Barry McNamara  |   Published June 20, 2017

Farm and garden continue to grow

Students help College farm and garden thrive
  • Members of the Monmouth College Market Farm summer work crew is pictured at a recent U-pick session. From left are Olivia Howey, Bota Yergaliyeva, Abigail Danner and Daniel Johnson. Not pictured is Jon Cunningham.
MONMOUTH, Ill. – On a warm, sunny morning in June, an inviting hammock stretched between two shade trees on Monmouth College’s 6.7-acre market farm.

Maybe later, one of the five members of the farm’s summer work crew would enjoy a few lazy moments on it, but on this particular Monday they were all weeding rows of raspberries and blueberries in preparation of a “U-pick” session later in the day.

One of the students, Bota Yergaliyeva ’18 of Astana, Kazakhstan, has worked at the farm and the College’s Educational Garden since after her freshman year.

“It’s something I’d never done before, and I was up for a challenge,” said Yergaliyeva, who said that her previous ventures growing things resulted in “killing all of my indoor plants.”

Instead of faded ferns or jaded jade, Yergaliyeva now helps tend to a variety of thriving crops, including kale, spinach, lettuce, chard, tomatoes, bell peppers, soybeans, corn and squash. Some of the vegetables are grown in a “high tunnel” greenhouse, which covers a calendar year with its two six-month growing seasons. A chicken coop also produces a couple dozen eggs per week.

“This provides a great break from academics,” she said. “I also like the teamwork aspect of it, navigating how to work with and communicate with others. We have a common goal, but everybody brings different strengths to the team.”

Connecting the Dots  For Yergaliyeva, that strength comes from the ability to “translate” – helping forge the connection between the team’s faculty superviser, English professor Craig Watson, and the rest of the team.

“I can translate the big picture into the smaller picture and what needs to be done, and then do that in reverse,” said Yergaliyeva, who speaks four languages and is studying French, political science and international studies.

The strength of another team member, Daniel Johnson ’18 of Bolingbrook, Ill., is bees.

“Bees are really fascinating to work with,” said Johnson, a biology major. “They’re so highly organized, and if they’re not organized, you know the hive isn’t healthy.”

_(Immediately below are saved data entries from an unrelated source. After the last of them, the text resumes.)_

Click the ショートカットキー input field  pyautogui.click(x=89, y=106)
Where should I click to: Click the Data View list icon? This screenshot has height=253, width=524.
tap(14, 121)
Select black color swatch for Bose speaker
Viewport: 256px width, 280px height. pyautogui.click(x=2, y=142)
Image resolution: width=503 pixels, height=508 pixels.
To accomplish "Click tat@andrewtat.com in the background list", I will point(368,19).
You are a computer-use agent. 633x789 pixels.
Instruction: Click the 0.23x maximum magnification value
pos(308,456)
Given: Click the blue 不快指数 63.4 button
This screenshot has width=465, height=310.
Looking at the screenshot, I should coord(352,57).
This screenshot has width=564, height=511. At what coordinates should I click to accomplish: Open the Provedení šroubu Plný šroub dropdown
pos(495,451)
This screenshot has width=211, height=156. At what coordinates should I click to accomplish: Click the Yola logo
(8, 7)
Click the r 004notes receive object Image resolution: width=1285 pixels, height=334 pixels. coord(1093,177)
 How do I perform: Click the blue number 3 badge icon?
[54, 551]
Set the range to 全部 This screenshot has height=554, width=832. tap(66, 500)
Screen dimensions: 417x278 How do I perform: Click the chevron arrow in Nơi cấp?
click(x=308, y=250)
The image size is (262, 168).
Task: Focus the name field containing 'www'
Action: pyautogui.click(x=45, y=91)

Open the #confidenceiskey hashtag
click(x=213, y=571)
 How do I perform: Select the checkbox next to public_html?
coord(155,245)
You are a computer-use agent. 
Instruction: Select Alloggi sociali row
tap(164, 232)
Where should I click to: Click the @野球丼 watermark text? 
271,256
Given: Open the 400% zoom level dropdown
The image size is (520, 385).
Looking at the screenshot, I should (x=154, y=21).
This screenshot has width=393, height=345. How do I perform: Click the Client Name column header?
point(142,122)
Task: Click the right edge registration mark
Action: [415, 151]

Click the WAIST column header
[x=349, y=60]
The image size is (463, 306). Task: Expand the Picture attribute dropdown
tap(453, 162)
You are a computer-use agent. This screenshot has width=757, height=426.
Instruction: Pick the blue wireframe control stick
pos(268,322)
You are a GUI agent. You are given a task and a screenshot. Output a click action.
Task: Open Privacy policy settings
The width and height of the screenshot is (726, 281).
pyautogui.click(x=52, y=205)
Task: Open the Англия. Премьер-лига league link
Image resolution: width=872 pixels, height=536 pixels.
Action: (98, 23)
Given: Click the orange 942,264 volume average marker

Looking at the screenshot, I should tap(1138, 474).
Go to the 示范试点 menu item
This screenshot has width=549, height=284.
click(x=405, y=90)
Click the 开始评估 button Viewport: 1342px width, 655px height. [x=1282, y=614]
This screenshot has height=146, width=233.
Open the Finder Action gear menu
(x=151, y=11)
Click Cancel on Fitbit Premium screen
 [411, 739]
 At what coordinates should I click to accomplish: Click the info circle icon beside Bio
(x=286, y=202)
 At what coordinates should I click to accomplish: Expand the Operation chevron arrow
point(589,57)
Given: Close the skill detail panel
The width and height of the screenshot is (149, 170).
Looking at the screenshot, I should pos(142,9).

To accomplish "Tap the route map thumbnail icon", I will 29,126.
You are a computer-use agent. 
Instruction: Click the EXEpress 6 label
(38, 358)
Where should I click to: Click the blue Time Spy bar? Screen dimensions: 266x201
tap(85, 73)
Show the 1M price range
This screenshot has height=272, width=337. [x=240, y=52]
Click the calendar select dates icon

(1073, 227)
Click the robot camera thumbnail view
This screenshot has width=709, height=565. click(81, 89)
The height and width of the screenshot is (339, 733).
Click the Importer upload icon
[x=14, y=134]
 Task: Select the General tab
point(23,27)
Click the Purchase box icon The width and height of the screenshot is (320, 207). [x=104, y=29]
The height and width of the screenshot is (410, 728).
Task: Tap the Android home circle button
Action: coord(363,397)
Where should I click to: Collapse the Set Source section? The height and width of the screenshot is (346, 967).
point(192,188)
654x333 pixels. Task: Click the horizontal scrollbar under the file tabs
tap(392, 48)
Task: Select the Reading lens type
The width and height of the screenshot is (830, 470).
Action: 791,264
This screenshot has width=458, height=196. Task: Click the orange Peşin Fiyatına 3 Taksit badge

The farm currently has eight hives, down from a high of 18. Honey production is one of the farm’s trademarks.

“The honey is absolutely delicious,” said Johnson, who works under the supervision of another faculty member, educational studies professor Craig Vivian. “There’s a picture of me with a jar above my head, trying to funnel out the last little bit from the jar.”

Each hive can produce 70-80 pounds of honey per year, said Watson.

“There’s so much demand for it,” he said. “And we sell it for a pretty good price – $8 for a pint and $12 for a quart.”

Increasing honey production is a possibility, said Watson, along with more production from the farm’s 38-tree orchard.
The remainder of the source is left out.